NAME

exp, expf, expl, exp2, exp2f, exp2l, expm1, expm1f, expm1l, log, logf, logl, log2, log2f, log2l, log10, log10f, log10l, log1p, log1pf, log1pl, pow, powf, powl —

exponential, logarithm, power functions

SYNOPSIS

#include <math.h>

double
exp(double x);

float
expf(float x);

long double
expl(long double x);

double
exp2(double x);

float
exp2f(float x);

long double
exp2l(long double x);

double
expm1(double x);

float
expm1f(float x);

long double
expm1l(long double x);

double
log(double x);

float
logf(float x);

long double
logl(long double x);

double
log2(double x);

float
log2f(float x);

long double
log2l(long double x);

double
log10(double x);

float
log10f(float x);

long double
log10l(long double x);

double
log1p(double x);

float
log1pf(float x);

long double
log1pl(long double x);

double
pow(double x, double y);

float
powf(float x, float y);

long double
powl(long double x, long double y);

DESCRIPTION

The exp() function computes the base e exponential value of the given argument x.

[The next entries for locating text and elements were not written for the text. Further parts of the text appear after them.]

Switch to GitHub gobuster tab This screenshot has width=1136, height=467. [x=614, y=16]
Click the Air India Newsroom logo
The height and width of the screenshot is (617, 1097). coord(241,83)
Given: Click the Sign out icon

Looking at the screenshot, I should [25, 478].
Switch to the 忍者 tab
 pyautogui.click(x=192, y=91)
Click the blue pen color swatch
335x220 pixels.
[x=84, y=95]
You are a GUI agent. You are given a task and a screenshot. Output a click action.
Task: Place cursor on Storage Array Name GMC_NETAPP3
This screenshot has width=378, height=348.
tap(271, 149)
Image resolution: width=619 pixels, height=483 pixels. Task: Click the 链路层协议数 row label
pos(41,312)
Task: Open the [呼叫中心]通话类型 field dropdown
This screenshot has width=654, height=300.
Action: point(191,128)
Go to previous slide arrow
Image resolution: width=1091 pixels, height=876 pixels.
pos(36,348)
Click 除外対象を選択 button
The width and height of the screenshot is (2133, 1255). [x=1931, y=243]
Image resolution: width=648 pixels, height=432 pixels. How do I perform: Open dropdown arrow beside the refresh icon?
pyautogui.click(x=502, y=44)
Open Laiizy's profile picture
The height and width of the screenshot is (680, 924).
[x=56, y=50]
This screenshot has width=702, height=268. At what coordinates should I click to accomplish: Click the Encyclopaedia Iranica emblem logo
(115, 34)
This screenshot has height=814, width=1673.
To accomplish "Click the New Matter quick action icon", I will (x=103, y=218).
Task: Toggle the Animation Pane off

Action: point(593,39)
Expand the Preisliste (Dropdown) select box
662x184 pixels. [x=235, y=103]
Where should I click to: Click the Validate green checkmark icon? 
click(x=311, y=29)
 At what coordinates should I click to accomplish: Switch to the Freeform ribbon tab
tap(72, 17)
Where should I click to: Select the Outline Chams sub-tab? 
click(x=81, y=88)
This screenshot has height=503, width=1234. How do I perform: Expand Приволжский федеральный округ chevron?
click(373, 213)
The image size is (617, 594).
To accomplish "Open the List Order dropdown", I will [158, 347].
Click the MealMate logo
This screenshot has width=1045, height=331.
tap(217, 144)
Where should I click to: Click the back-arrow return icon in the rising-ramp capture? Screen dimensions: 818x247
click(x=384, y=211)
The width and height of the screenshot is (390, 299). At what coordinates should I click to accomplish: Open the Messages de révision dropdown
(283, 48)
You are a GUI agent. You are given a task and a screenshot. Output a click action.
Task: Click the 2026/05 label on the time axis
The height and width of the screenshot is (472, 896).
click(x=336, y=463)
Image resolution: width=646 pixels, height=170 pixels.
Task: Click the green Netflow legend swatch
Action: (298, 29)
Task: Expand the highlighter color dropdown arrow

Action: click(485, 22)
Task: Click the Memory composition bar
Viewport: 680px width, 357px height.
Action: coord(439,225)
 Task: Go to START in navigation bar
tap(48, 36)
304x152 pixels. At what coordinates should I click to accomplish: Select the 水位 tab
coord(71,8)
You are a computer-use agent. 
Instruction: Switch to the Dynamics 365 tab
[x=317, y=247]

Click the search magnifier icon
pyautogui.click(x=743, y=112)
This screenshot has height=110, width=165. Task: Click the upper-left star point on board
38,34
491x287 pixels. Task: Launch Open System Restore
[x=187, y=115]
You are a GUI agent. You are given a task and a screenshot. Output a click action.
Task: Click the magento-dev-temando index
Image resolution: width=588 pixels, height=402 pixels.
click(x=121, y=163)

The expf() function is a single precision version of exp(). The expl() function is an extended precision version of exp().

The exp2() function computes the base 2 exponential of the given argument x. The exp2f() function is a single precision version of exp2(). The exp2l() function is an extended precision version of exp2().

The expm1() function computes the value exp(x) − 1 accurately even for tiny argument x. The expm1f() function is a single precision version of expm1(). The expm1l() function is an extended precision version of expm1().

The log() function computes the value of the natural logarithm of argument x. The logf() function is a single precision version of log(). The logl() function is an extended precision version of log().

The log2() function computes the value of the logarithm of argument x to base 2. The log2f() function is a single precision version of log2(). The log2l() function is an extended precision version of log2().

The log10() function computes the value of the logarithm of argument x to base 10. The log10f() function is a single precision version of log10(). The log10l() function is an extended precision version of log10().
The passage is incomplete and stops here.